For this, and because all of those metrics are derived from the works of BPM experts from all over the world, we will be dividing them according to the papers we used as source for our studies and implementations.
- Applying software metrics to evaluate business process models
- Control-flow complexity measurement of processes and weyuker’s properties
- A Discourse on Complexity of Process Models
- Prediction Models for BPMN Usability and Maintainability
- On a quest for good process models: the cross-connectivity metric
- Quality metrics for business process modeling
- Adopting the Cognitive Complexity Measure for Business Process Models
- Complexity metrics for business process models
- Cohesion and coupling metrics for workflow process design
- Finding a complexity measure for business process models
- Metrics for Process Models
- What makes process models understandable?

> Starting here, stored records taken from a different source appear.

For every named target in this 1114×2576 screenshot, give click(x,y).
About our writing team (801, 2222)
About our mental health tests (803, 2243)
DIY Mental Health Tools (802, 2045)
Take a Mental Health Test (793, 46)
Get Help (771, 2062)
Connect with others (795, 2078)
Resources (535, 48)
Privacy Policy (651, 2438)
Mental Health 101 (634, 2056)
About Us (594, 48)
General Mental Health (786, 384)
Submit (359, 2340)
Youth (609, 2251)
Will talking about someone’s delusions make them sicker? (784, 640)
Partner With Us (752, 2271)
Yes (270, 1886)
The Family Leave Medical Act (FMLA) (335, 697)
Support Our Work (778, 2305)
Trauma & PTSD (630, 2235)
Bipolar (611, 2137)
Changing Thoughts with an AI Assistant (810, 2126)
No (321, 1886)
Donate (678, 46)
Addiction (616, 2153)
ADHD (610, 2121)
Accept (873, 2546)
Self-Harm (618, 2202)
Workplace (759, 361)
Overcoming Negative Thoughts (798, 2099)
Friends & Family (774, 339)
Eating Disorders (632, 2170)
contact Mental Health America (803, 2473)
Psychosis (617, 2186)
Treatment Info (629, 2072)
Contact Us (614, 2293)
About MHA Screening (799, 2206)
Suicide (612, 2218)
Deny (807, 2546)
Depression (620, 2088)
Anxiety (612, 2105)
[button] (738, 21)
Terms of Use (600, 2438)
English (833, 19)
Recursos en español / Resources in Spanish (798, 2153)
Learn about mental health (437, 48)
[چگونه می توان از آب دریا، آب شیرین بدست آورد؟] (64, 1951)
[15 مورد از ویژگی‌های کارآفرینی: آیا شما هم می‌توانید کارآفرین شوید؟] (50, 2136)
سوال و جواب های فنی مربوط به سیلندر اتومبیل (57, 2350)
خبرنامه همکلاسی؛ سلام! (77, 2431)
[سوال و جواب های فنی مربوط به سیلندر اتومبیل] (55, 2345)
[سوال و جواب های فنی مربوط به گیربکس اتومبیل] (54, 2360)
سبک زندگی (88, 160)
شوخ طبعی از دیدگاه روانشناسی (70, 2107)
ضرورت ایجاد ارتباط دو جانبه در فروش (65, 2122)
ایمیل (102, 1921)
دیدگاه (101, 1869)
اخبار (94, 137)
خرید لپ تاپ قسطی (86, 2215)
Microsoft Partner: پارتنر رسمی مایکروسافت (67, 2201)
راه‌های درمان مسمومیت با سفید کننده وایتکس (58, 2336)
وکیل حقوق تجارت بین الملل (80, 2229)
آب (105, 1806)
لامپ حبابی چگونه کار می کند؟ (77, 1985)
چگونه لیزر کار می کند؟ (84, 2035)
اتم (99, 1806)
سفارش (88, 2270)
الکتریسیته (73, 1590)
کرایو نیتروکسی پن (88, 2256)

- Complexity metrics for workflow nets
- Proposal of square metrics for measuring business process model complexity
- Investigating layout complexity
- Guidelines on the aesthetic quality of UML class diagrams
by Rolón E, Ruiz F, García F, Piattini M (2006)
Some of the metrics appearing in this paper are the same as some of the metrics extracted by the Basic Metrics Extractor, but, for the sake of completeness, we decided to refer them anyway. There's not much to say about them, as they are already self explanatory.
- TNT: total number of Tasks
- TNCS: total number of Collapsed Subprocess
- TNA: total number of Activities
- TNDO: total number of Data Objects
- TNG: total number of Gateways
- TNEE: total number of End Events
- TNIE: total number of Intermediate Events
- TNSE: total number of Start Events
- TNE: total number of Events
- TNSF: total number of Sequence Flows
Two other metrics measure the connectivity level of precise elements in the model, in particular activities and partecipants (pools). This value is given by the division between the number of the elements and the number of every flows that connects them.
- CLA: connectivity level between activities (TNA/NSFA)
- CLP: connectivity level between partecipants (NMF/NP)
The last four metrics measure various kind of proportions between elements of the model.
- PDOPin: proportion of data objects as incoming products and total data objects (NDOIn/TNDO)
- PDOPout: proportion of data objects as outgoing products and total data objects (NDOOut/TNDO)
- PDOTOut: proportion of data objects as outgoing product of activities of the model (NDOOut/TNT)
- PLT: proportion of pools/lanes and activities (NL/TNT)
by J. Cardoso (2007, doi = {10.1007/11837862_13})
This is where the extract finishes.